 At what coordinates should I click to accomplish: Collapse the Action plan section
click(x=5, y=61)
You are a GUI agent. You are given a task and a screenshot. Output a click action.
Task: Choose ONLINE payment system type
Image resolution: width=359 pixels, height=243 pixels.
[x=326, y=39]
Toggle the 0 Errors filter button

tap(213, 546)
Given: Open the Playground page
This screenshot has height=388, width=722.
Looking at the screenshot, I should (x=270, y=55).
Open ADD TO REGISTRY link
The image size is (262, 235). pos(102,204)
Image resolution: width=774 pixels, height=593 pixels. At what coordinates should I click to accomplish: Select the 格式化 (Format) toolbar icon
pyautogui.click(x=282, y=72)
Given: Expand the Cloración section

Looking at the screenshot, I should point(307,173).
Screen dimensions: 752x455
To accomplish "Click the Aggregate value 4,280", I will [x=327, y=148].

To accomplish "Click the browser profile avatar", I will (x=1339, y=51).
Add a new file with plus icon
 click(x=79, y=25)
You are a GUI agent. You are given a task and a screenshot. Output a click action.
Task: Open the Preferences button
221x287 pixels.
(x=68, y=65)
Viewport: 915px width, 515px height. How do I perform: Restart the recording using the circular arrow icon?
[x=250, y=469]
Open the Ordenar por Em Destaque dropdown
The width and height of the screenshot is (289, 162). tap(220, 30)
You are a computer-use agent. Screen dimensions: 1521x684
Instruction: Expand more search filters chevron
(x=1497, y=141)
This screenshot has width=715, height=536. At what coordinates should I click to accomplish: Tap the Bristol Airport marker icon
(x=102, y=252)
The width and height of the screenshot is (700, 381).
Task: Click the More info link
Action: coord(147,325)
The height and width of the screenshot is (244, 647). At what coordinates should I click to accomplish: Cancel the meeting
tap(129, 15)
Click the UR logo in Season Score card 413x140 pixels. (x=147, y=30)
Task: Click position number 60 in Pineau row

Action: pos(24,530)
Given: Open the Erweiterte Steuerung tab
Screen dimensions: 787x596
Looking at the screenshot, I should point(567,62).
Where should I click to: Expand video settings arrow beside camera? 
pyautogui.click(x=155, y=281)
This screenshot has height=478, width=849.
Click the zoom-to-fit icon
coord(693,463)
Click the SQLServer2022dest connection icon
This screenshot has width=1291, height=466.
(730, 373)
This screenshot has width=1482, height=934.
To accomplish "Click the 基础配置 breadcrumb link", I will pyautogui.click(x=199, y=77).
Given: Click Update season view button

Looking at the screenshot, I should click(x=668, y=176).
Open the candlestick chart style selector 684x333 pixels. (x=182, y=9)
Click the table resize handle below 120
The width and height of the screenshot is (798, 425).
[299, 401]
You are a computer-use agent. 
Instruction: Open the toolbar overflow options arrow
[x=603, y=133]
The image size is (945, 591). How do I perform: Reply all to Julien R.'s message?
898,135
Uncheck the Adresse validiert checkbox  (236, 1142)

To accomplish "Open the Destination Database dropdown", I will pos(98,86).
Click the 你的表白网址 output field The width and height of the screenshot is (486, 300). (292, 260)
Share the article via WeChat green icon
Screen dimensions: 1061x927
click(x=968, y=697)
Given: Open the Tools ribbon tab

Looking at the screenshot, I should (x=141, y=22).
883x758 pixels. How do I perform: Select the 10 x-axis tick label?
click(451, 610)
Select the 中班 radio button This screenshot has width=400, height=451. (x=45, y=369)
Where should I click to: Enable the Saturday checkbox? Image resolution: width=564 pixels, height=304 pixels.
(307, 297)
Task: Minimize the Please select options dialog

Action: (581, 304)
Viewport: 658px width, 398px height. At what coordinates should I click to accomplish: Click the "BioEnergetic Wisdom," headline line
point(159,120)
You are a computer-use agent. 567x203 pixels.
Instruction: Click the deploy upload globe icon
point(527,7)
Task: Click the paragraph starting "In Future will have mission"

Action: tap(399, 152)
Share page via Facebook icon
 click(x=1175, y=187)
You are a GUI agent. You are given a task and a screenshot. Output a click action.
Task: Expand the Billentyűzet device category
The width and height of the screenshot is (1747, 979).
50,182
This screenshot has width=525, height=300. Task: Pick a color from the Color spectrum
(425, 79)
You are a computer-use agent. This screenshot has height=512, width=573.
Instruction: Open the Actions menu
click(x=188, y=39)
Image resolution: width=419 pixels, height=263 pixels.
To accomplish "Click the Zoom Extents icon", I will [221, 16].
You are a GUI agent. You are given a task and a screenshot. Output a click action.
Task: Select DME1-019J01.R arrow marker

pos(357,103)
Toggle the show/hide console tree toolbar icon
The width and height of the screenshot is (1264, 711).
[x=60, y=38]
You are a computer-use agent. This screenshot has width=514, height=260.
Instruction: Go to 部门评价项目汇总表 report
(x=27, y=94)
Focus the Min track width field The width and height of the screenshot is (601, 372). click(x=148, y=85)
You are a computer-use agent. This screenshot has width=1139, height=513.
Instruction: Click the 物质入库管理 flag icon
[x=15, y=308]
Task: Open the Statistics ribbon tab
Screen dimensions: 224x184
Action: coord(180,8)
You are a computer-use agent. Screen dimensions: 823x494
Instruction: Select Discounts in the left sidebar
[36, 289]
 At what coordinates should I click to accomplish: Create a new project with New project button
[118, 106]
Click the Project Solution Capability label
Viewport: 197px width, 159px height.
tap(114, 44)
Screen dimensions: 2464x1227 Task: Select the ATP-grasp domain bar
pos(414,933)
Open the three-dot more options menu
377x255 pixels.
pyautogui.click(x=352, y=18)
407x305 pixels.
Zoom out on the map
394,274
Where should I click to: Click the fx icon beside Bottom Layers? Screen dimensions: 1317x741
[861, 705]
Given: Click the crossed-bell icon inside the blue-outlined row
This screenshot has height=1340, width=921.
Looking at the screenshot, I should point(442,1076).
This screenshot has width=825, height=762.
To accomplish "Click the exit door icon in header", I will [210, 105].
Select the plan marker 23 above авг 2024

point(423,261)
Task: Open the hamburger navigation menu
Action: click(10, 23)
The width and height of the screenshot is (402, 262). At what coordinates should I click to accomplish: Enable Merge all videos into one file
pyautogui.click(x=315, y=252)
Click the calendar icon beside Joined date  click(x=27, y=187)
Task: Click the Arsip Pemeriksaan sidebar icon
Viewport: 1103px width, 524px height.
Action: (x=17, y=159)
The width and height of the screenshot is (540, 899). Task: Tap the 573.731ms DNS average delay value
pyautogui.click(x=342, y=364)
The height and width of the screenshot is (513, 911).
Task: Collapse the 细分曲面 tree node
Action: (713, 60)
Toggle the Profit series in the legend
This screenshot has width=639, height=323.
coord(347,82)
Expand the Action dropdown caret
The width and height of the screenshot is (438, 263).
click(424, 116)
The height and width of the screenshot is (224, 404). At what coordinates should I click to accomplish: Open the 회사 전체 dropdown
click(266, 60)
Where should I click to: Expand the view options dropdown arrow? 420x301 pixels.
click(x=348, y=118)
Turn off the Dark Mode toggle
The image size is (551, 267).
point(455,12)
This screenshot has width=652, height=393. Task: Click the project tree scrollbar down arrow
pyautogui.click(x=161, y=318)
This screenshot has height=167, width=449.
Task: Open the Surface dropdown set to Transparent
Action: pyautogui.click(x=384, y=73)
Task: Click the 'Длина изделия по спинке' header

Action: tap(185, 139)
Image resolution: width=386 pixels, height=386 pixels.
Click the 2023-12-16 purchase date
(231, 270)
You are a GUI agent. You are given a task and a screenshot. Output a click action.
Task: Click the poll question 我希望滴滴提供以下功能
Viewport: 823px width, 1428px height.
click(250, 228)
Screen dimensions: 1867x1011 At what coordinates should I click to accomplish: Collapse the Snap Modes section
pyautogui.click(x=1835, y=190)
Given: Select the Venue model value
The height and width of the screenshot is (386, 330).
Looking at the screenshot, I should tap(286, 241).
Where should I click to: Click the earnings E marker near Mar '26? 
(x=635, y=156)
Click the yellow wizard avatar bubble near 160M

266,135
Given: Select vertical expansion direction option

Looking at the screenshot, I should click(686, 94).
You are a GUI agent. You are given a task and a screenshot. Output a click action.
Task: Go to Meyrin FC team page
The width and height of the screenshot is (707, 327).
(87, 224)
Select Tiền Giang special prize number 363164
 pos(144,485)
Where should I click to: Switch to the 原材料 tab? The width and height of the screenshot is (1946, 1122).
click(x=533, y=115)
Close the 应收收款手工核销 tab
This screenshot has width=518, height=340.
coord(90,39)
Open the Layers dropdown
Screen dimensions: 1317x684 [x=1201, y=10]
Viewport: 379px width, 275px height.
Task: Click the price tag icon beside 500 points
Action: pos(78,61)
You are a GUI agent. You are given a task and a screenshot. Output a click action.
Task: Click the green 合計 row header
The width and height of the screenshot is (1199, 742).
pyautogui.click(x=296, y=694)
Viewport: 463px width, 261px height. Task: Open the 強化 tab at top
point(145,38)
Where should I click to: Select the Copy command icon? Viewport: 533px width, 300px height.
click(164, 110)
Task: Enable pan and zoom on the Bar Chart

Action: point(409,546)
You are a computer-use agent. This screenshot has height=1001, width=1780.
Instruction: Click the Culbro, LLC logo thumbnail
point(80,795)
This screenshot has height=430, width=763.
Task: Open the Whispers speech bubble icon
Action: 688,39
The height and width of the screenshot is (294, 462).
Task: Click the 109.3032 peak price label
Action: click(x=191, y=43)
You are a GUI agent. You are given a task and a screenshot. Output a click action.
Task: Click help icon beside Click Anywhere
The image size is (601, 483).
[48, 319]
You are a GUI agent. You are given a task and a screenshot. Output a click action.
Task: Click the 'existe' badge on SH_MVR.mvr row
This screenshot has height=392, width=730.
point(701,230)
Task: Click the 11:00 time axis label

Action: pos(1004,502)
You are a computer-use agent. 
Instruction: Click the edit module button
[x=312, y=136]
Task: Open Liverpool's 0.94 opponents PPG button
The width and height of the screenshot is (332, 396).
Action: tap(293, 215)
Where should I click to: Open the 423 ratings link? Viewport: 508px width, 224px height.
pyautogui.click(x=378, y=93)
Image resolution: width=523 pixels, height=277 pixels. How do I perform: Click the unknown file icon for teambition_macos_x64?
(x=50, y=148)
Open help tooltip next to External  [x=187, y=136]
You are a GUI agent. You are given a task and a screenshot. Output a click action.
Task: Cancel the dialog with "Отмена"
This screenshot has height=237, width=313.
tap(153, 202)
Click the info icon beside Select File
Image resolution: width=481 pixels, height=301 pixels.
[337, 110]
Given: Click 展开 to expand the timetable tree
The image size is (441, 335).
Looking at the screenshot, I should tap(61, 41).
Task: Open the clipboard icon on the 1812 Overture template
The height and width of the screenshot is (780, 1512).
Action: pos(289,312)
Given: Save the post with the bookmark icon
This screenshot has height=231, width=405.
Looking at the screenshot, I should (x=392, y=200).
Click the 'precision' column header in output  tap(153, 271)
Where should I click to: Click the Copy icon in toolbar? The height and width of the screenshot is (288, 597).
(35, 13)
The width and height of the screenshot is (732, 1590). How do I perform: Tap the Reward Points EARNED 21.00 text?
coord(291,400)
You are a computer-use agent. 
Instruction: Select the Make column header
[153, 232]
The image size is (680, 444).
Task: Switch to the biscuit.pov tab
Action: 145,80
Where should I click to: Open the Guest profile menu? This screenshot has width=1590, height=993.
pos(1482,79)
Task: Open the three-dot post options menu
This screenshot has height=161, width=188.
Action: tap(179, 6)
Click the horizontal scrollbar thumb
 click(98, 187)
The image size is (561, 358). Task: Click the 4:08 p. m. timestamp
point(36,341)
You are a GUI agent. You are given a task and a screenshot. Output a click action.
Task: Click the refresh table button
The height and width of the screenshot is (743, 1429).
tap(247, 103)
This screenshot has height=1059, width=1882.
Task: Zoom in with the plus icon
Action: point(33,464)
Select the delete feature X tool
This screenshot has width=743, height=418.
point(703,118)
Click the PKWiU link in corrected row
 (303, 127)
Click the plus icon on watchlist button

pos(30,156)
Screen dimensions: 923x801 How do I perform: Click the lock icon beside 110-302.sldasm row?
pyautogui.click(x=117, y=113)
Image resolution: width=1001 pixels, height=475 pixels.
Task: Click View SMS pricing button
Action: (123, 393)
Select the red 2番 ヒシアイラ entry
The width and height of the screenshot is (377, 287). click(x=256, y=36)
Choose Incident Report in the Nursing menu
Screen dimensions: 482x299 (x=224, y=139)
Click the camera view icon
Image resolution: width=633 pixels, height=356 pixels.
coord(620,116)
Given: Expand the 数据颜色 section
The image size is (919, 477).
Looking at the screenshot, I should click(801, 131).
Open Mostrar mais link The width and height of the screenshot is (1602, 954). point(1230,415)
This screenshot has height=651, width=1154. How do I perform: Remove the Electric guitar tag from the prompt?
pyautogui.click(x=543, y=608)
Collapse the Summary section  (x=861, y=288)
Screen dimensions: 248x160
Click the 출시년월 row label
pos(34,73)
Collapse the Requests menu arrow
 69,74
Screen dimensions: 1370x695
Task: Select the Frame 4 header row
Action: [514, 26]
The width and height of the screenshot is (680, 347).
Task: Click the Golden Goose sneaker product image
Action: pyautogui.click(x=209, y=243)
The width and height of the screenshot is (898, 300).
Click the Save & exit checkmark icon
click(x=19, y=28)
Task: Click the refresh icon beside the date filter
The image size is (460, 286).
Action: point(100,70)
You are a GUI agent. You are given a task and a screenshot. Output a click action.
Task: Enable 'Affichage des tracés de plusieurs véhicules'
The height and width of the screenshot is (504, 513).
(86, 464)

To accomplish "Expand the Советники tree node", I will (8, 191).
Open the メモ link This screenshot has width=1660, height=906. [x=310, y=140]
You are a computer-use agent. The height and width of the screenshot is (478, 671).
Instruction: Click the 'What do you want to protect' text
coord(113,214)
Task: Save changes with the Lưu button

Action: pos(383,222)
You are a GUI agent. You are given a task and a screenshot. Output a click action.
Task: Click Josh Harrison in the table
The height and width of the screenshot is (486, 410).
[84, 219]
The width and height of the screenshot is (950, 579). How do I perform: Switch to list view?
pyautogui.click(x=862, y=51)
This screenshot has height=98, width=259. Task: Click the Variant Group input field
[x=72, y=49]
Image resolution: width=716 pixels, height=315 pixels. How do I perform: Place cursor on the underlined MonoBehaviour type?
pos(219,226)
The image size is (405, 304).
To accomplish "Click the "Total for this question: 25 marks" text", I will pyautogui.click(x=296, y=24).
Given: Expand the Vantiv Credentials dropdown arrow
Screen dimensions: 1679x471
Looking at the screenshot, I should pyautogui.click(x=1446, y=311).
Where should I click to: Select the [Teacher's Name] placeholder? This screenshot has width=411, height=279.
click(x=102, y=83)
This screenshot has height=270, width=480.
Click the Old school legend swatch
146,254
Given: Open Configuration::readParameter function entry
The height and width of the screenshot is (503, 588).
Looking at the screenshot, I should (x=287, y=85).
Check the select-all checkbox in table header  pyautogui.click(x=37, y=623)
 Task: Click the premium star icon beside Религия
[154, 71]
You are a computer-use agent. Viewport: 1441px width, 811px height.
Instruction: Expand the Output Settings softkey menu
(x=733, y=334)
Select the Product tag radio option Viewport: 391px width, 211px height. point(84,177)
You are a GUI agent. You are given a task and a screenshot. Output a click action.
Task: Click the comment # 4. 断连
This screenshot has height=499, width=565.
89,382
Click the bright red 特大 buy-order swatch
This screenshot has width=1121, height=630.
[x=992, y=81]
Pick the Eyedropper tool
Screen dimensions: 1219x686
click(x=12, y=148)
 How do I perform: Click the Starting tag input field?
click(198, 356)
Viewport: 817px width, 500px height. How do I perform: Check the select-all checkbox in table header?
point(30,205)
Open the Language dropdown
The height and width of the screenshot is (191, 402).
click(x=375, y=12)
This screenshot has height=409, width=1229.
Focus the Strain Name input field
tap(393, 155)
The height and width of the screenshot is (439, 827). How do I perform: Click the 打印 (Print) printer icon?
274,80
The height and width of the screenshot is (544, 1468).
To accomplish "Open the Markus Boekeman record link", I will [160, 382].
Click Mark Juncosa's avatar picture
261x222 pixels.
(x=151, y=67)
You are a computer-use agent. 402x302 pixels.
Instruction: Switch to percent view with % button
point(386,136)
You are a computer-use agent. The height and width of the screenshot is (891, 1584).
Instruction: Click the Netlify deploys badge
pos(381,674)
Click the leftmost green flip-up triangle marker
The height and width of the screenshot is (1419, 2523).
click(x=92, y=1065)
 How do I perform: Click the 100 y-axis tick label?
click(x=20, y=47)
------------------------------
# 과제 안내
위 항목 가운데 “Click the 你的表白网址” 문구가 있는 줄부터 “click(451, 610)” 문구가 있는 줄까지 모두 그대로 다시 적으시오. 처음 줄과 마지막 줄도 포함하시오.

# 모범 답안
Click the 你的表白网址 output field The width and height of the screenshot is (486, 300). (292, 260)
Share the article via WeChat green icon
Screen dimensions: 1061x927
click(x=968, y=697)
Given: Open the Tools ribbon tab

Looking at the screenshot, I should (x=141, y=22).
883x758 pixels. How do I perform: Select the 10 x-axis tick label?
click(451, 610)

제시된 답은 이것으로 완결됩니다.